TASK INSTRUCTIONS
Make an exact copy of the lines from the one containing "The image size is (814, 594)." through the end of the material, including both ends but no pictures.

RECORDS FOR THE TASK
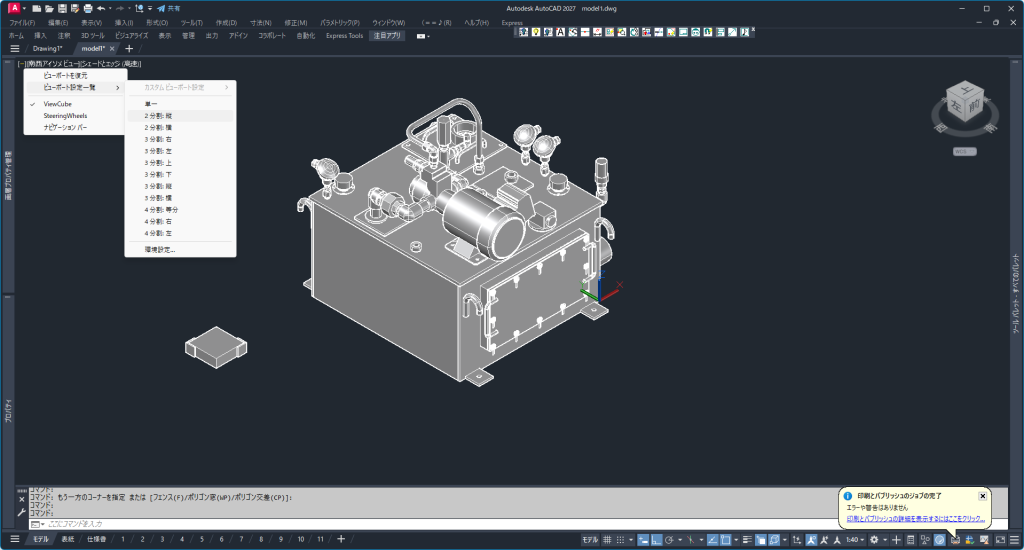Image resolution: width=1024 pixels, height=550 pixels.
Task: Select 4 分割: 等分 viewport layout
Action: (161, 210)
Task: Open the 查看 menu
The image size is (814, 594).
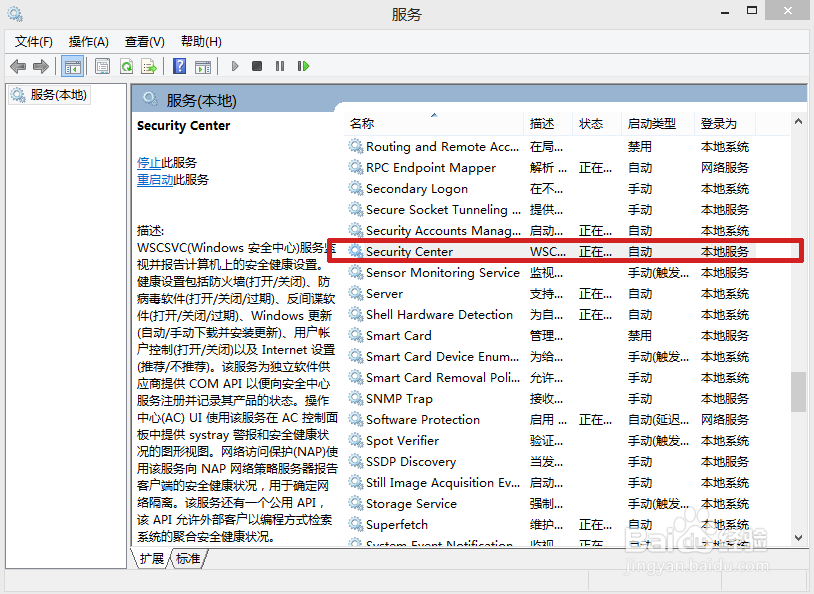Action: (x=143, y=41)
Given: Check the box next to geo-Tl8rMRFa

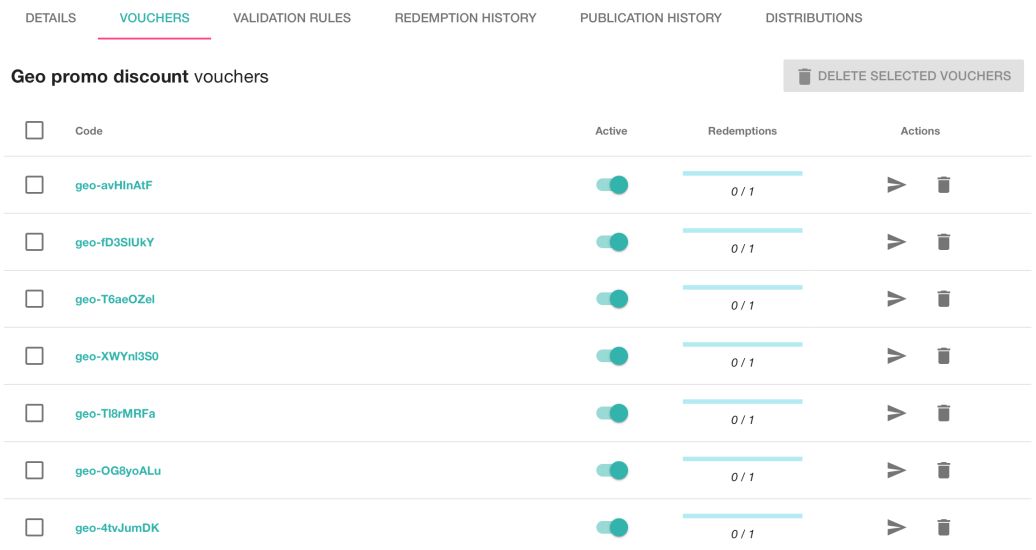Looking at the screenshot, I should [x=35, y=413].
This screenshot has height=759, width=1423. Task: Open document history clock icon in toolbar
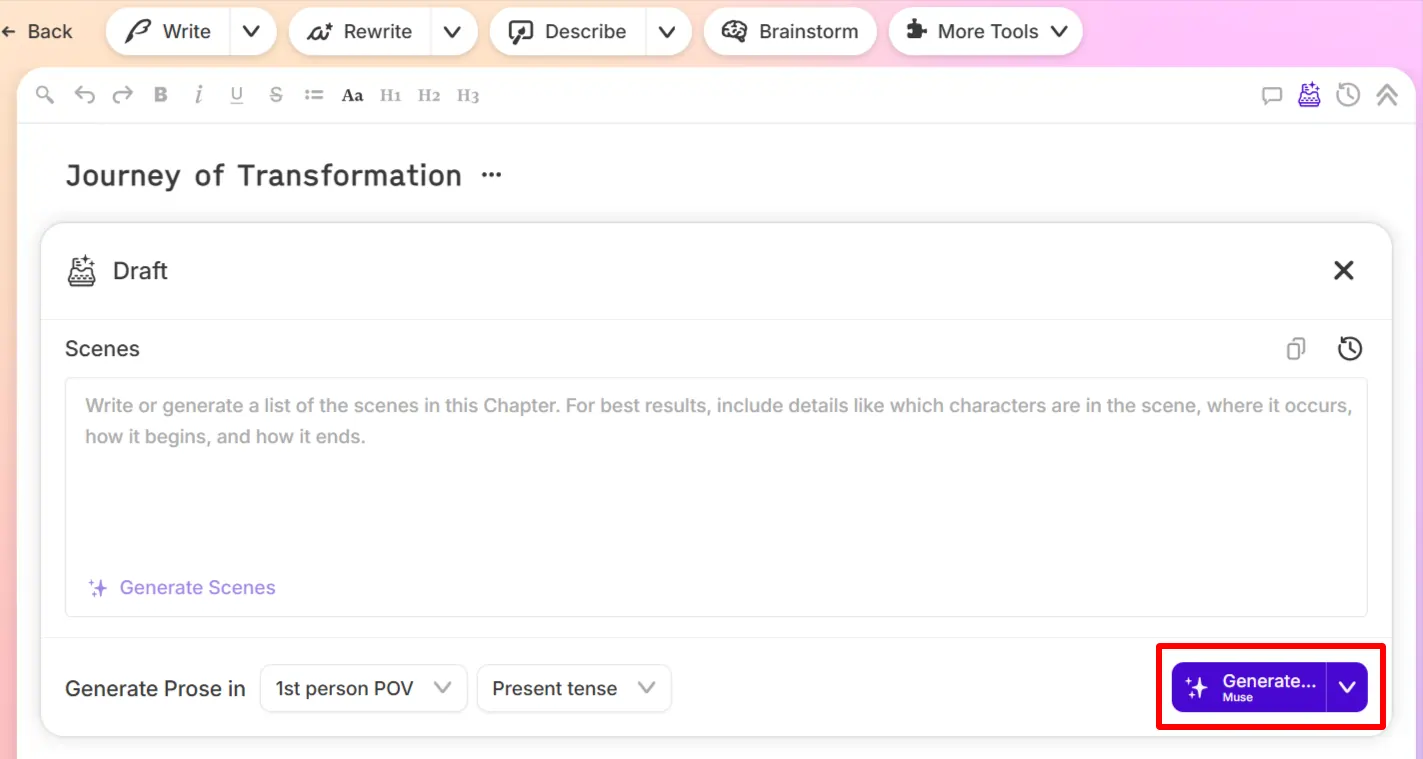click(1348, 95)

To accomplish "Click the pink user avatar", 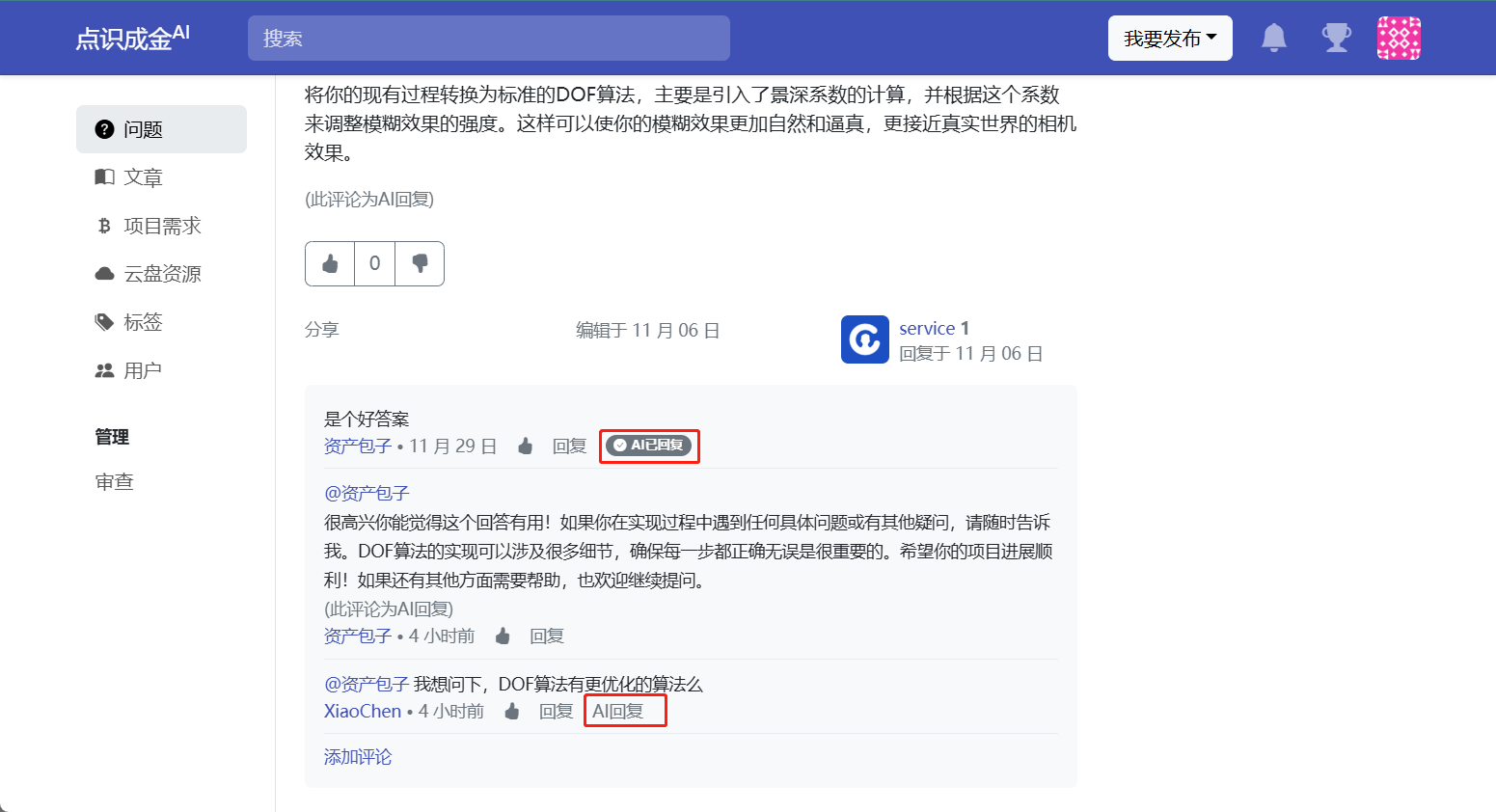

WRITTEN RESPONSE
The image size is (814, 594).
Action: (x=143, y=41)
Given: Check the box next to geo-Tl8rMRFa

Looking at the screenshot, I should [x=35, y=413].
This screenshot has height=759, width=1423. Task: Open document history clock icon in toolbar
click(1348, 95)

To accomplish "Click the pink user avatar", 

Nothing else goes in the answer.